アイロンは疲れたように、建築中の陣地の先を見つめて溜息をつく。
「……先は長いな」
「そうね」とエリザも見る。
「でも、全部やり遂げられると思うわ」
「そうだな」アイロンは口元を緩めた。「……なんだか、それが少し嬉しいよ」
エリザはそれを聞いて動きを止める。
彼の横顔をじっと見つめた。
その瞳の奥で、何かが一瞬駆け抜け、すぐに消えた。
アイロンはタバコの吸い殻を地面で消し、握りしめて立ち上がる。
「よし、行こう。窓を嵌めて、二つ目のベッドを作らないと」
「ええ、そうね」エリザは頷いた。
アイロンは陣地に向かって歩き出す。
エリザは彼の背中を長く見つめ、小さく呟いた。
「……変な人」
木から離れ、アイロンは家々へ向かう。
『リュモン、診断を』彼は心の中で呼びかける。『ニコチンとタールによる生物学的有害性は?』
頭の中でリュモンの冷静な声が響く。
『分析完了。ニコチンによる化学的害はゼロです。体内のタールも数秒で浄化されます。悪影響はありません』
「完璧だ……」アイロンは小さく呟いた。
二軒目の家に戻り、マットレスの上に置かれたガラス板を回収し、一軒目の建物へ向かう。
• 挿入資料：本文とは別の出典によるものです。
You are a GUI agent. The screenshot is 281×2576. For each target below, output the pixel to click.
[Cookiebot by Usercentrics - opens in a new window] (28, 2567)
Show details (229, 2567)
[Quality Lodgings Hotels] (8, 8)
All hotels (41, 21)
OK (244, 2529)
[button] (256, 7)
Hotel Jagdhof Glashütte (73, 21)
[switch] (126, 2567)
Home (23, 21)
高圧のベクトルを指先に集中させ、切り出した強化ガラスを窓枠に合わせる。
透明な板はカチリと音を立てて木枠に嵌まり、完璧に隙間を塞いで冷たい森の風を遮断した。
三十分後、すべての作業が完了した。
太陽が地平線に沈みかけている。
クレルクたちはようやく落ち着きを取り戻し、恐る恐る建物を眺めていた。
エリリアは芝生の上に力尽きて大の字になっており、エリザは静かに、すっかり様変わりした陣地を見守っていた。